EXERCISE PROMPT
For the entries below, report every line that includes the word "Insert".

┄┄┄┄┄┄┄┄┄┄┄┄┄┄┄┄┄┄┄┄

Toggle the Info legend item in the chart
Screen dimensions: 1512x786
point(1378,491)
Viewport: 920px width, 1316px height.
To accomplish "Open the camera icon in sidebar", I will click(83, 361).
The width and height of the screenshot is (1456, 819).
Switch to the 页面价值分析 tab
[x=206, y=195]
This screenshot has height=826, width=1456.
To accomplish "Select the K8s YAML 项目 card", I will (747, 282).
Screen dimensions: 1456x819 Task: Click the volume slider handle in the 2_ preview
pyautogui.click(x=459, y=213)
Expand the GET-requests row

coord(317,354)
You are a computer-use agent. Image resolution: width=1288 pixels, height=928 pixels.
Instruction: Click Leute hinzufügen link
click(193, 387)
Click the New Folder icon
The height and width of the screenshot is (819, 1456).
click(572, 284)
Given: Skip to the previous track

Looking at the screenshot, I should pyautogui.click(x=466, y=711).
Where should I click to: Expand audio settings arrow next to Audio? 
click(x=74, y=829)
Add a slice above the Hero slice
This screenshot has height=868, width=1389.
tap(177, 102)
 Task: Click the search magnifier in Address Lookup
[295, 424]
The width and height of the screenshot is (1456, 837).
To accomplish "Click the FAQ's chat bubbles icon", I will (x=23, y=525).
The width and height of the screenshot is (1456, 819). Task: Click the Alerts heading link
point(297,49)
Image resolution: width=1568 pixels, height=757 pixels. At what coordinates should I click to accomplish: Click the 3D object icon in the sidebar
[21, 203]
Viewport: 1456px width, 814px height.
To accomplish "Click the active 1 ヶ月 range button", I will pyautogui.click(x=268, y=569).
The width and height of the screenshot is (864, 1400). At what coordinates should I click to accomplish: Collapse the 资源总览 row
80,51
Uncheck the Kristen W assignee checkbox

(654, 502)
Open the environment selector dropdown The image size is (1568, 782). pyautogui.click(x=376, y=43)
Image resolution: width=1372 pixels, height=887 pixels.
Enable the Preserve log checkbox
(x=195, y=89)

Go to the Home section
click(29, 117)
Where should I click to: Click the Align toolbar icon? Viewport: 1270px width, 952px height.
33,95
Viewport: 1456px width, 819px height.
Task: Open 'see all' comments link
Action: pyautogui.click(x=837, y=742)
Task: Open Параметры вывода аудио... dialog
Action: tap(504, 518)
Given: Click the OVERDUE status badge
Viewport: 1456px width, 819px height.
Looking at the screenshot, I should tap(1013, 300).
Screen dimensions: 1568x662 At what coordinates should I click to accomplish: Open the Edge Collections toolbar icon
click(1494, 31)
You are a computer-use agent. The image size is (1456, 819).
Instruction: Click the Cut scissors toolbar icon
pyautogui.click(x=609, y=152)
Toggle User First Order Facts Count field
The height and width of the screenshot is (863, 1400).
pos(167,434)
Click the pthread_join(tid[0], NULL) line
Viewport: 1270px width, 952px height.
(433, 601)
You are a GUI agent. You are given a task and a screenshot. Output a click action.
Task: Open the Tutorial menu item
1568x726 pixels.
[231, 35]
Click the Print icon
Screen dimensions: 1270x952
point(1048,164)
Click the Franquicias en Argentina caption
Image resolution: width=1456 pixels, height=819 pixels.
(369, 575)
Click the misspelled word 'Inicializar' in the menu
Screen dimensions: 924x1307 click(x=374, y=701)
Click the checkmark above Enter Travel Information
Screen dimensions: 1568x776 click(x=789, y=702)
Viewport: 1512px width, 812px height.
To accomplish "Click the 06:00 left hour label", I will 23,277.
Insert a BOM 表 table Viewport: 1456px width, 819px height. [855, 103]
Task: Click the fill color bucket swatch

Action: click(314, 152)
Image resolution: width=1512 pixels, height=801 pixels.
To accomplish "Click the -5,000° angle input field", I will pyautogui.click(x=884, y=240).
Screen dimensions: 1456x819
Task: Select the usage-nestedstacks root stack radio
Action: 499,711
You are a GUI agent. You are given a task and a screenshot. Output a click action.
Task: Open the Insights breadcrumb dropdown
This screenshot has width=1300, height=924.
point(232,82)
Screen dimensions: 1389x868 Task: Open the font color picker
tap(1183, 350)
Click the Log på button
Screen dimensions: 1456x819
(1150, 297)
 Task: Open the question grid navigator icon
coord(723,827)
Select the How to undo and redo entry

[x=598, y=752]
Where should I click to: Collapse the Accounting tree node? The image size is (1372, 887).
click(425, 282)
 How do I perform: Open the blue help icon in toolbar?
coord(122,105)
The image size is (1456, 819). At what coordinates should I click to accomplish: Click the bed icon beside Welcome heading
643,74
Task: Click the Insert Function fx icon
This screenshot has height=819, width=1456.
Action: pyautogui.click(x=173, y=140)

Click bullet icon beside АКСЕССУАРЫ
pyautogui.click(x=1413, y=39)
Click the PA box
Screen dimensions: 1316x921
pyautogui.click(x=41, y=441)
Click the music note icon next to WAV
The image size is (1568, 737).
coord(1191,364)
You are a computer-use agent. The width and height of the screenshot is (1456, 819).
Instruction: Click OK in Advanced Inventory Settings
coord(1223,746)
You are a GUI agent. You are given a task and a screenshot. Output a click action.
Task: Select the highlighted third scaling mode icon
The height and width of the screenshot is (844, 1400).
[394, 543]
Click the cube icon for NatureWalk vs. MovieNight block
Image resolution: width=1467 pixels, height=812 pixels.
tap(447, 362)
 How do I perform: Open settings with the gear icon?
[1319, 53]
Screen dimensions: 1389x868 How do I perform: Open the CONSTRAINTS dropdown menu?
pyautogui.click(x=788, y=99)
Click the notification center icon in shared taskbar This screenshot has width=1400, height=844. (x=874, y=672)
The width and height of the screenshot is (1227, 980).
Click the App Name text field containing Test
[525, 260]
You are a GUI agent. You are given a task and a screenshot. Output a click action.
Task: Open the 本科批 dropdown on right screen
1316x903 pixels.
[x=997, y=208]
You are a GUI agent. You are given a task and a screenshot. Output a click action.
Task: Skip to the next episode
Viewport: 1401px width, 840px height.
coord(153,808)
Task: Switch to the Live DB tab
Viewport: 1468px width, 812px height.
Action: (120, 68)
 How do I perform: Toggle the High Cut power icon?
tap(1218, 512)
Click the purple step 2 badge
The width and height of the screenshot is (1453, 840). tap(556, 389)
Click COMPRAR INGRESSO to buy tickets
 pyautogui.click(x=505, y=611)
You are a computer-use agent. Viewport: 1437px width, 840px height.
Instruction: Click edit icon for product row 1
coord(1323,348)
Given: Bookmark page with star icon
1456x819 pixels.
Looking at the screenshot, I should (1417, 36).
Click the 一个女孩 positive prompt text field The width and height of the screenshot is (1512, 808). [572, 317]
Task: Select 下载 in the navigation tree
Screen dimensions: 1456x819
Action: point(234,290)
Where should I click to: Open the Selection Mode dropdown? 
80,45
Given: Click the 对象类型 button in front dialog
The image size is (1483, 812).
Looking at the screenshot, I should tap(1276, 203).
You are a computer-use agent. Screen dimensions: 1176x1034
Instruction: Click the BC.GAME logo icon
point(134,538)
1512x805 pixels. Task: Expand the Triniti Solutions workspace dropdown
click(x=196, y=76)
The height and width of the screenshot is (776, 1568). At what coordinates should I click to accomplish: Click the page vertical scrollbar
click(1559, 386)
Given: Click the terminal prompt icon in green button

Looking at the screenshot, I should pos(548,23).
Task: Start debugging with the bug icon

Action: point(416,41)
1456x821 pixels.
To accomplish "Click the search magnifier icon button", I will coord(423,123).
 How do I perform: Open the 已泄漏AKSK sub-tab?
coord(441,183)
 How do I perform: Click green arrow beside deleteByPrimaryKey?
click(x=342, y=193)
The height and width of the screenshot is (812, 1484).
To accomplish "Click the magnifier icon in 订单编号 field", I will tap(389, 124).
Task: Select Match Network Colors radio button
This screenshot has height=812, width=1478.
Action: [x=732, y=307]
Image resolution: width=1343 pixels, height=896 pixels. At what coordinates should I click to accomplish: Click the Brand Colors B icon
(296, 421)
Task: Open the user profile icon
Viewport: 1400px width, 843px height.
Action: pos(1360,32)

┄┄┄┄┄┄┄┄┄┄┄┄┄┄┄┄┄┄┄┄

ANSWER AREA
Insert a BOM 表 table Viewport: 1456px width, 819px height. [855, 103]
Task: Click the Insert Function fx icon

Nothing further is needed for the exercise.